• [Assignment]:
Tally every line in the entries below that holds "Choose", then give only the total.

Saved entries
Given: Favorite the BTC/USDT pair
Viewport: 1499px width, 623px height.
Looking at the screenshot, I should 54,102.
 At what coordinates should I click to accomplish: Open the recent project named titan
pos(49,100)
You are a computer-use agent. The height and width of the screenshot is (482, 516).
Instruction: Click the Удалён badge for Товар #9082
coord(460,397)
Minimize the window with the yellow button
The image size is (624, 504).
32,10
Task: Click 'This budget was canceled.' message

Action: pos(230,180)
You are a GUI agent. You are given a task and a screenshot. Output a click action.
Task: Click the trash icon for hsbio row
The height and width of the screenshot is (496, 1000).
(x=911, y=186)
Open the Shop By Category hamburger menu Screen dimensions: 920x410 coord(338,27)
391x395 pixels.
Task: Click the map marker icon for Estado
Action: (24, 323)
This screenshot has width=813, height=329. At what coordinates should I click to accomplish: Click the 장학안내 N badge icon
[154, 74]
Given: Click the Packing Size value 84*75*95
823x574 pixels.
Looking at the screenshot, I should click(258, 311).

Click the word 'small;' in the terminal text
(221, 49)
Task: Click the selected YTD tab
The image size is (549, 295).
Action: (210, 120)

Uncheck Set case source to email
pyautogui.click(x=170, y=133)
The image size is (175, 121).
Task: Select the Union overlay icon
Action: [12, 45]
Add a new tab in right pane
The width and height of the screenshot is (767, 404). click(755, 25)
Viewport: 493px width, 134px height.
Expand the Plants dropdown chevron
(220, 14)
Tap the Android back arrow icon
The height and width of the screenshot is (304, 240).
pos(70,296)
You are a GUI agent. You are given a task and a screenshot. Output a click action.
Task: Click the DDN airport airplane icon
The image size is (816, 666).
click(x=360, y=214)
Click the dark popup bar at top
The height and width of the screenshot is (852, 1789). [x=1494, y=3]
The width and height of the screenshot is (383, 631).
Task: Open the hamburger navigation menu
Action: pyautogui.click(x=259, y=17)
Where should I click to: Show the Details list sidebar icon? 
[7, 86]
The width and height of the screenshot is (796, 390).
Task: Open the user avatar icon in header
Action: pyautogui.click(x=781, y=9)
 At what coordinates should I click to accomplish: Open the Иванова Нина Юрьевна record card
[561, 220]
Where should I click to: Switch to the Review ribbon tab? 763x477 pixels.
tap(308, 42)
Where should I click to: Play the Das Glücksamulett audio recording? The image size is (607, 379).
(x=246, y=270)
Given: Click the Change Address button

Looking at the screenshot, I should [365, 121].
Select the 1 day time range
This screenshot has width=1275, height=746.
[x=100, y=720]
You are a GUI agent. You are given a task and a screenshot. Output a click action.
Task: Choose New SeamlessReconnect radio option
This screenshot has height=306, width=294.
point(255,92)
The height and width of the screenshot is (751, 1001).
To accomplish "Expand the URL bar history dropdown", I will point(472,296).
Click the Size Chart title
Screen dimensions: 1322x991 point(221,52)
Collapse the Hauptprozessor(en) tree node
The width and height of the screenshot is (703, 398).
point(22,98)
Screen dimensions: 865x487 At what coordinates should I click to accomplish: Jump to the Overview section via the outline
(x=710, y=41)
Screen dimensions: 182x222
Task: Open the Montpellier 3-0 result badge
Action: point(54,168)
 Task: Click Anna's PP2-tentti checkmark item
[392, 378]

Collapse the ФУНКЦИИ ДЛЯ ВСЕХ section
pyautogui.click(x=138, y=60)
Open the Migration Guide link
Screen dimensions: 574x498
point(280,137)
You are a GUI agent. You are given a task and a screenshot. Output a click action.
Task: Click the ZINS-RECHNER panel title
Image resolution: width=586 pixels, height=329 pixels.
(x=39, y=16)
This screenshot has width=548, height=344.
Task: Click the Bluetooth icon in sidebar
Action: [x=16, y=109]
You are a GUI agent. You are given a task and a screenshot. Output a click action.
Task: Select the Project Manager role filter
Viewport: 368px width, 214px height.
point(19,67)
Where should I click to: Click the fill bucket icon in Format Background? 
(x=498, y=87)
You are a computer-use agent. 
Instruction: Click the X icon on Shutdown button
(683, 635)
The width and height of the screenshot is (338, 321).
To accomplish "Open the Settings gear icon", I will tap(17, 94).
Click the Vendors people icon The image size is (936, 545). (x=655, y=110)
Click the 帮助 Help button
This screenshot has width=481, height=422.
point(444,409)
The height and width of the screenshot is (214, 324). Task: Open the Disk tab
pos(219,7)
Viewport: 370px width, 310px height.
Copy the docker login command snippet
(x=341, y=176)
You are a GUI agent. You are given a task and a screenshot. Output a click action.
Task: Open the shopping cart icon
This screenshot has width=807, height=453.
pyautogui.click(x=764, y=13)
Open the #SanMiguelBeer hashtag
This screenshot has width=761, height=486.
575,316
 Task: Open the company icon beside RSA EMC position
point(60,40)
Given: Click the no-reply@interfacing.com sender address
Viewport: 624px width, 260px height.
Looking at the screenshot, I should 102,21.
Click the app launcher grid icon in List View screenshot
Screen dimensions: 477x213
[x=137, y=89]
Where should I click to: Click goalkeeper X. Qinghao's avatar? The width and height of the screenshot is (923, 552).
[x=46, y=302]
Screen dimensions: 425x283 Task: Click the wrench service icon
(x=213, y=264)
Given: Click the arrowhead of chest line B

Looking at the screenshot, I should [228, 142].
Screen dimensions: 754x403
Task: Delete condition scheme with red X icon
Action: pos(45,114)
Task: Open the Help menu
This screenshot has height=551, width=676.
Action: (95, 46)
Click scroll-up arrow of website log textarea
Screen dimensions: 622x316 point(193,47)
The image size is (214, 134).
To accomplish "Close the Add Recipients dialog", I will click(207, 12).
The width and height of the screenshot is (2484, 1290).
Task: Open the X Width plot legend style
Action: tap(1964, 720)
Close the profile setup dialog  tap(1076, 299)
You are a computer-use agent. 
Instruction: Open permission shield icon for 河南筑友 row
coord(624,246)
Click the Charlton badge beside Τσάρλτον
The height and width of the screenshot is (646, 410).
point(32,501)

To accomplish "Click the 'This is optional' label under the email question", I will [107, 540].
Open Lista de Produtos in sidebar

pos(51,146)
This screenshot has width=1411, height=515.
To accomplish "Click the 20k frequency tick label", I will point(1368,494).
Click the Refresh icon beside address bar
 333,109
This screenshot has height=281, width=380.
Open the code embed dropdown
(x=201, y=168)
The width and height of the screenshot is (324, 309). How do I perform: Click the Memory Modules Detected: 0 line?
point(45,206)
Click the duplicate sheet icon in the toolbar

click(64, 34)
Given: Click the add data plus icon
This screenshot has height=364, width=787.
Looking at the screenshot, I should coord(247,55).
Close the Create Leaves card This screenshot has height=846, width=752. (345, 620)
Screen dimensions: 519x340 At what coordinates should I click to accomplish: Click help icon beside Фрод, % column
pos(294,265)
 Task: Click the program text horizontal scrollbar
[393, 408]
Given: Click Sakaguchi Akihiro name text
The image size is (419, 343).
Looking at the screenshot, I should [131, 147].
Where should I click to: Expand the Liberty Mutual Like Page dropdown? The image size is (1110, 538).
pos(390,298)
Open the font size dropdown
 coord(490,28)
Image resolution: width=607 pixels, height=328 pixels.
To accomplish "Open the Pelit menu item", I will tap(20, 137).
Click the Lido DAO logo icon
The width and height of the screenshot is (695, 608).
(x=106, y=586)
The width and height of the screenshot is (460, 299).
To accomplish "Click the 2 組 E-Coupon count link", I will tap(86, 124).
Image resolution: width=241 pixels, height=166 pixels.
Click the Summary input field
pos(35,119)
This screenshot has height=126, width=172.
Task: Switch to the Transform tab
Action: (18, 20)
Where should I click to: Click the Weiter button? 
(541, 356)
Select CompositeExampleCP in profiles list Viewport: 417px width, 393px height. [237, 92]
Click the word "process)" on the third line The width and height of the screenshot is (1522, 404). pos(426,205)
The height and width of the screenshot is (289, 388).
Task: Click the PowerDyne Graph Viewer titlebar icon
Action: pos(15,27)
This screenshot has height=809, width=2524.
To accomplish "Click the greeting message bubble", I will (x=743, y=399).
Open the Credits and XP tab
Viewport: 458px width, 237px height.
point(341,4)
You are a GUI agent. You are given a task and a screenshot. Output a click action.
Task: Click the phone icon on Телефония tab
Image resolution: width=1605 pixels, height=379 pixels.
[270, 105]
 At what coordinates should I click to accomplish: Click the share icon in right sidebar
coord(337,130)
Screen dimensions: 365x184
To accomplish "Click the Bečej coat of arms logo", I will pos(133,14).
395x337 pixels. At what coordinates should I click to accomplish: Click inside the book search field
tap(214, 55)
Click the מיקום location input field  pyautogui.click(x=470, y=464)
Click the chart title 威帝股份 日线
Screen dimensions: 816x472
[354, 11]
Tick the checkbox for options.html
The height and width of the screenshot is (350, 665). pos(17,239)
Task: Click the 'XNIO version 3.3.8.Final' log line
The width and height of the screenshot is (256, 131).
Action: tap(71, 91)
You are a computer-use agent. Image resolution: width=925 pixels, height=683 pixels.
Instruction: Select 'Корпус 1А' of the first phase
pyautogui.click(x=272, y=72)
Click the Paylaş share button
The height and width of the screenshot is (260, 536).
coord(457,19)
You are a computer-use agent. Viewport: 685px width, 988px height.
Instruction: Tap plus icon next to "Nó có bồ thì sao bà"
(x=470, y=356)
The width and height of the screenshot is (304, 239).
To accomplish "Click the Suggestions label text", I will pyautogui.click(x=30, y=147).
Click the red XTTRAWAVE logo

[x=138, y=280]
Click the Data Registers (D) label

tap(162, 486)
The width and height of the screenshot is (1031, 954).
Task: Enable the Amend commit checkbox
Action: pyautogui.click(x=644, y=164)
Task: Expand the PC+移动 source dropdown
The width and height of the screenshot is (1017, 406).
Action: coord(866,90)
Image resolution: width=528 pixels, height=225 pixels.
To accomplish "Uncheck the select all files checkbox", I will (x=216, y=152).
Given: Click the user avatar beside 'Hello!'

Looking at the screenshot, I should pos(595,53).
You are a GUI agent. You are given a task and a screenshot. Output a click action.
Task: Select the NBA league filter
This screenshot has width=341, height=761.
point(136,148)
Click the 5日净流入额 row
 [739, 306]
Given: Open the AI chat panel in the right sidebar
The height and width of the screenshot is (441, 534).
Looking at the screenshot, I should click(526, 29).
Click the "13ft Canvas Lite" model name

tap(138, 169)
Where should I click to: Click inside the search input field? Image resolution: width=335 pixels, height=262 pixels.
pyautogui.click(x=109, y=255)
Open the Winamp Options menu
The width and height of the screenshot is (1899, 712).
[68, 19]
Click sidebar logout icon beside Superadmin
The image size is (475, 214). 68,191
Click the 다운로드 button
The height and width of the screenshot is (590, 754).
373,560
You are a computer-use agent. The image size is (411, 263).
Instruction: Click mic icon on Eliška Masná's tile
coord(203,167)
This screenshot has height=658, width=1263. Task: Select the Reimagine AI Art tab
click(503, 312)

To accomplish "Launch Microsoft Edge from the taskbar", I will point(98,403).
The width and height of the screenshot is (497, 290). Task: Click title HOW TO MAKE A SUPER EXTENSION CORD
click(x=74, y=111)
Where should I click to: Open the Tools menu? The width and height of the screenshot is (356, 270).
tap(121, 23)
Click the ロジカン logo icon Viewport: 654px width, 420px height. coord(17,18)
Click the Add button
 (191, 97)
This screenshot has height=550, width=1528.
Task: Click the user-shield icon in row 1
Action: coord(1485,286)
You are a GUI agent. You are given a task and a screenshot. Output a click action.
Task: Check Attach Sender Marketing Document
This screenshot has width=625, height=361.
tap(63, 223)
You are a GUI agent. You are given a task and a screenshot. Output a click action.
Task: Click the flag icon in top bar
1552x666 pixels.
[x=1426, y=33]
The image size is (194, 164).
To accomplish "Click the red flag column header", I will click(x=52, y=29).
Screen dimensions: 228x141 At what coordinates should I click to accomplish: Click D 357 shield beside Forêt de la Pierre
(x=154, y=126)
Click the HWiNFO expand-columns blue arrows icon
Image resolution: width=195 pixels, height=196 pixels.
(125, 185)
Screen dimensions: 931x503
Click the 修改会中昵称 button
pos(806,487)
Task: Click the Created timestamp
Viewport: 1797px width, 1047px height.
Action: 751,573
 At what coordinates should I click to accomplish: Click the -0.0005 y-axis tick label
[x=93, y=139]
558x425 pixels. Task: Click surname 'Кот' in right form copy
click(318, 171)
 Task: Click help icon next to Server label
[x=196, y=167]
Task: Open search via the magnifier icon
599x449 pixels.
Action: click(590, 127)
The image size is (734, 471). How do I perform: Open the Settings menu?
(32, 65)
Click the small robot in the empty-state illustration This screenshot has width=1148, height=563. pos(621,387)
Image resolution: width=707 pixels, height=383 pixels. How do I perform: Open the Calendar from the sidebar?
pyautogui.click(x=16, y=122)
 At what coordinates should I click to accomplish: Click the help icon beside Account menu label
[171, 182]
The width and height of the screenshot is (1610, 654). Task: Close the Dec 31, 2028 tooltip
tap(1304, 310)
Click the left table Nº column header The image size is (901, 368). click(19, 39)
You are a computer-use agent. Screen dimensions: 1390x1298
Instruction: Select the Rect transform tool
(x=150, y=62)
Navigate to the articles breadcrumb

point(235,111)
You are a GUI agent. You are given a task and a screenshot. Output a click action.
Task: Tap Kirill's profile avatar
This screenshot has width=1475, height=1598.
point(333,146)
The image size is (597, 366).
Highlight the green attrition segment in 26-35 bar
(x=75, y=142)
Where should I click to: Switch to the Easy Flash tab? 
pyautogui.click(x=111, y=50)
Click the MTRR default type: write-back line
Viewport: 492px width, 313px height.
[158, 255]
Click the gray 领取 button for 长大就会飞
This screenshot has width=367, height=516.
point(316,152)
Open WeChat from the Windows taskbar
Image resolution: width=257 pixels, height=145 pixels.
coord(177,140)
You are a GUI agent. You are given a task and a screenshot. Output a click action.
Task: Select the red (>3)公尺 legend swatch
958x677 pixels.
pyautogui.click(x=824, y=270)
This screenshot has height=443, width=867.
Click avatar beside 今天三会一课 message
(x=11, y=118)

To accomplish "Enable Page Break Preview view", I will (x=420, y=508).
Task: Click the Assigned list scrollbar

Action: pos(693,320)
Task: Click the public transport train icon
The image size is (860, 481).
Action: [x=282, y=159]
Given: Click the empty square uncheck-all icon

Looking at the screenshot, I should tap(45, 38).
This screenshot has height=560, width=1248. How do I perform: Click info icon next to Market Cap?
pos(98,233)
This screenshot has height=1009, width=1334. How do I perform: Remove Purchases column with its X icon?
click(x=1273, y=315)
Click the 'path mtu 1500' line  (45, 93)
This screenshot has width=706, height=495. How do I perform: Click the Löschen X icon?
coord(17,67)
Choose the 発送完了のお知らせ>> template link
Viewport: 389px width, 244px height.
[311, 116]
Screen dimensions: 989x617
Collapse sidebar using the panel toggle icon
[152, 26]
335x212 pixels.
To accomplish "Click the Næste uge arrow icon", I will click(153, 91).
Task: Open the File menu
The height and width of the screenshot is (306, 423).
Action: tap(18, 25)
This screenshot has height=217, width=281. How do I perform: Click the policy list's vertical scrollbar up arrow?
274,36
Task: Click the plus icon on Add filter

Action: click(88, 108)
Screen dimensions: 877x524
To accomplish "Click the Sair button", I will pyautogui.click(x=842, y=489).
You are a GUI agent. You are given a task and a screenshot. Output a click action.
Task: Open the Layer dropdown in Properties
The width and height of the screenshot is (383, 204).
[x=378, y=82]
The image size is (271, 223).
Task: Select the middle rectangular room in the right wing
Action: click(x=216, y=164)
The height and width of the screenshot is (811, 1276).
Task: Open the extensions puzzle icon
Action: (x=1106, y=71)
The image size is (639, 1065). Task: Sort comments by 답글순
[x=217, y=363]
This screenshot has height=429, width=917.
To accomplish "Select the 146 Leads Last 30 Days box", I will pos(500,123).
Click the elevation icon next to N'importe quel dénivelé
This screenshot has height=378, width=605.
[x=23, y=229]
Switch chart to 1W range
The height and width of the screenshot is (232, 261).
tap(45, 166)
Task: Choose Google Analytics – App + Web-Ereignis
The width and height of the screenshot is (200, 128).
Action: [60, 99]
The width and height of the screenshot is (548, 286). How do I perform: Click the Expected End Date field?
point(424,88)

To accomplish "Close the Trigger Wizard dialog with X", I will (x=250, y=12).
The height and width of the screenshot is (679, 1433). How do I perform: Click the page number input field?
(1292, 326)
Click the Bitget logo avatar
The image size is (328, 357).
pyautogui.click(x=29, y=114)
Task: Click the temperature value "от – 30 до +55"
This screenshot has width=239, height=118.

• [Response]:
3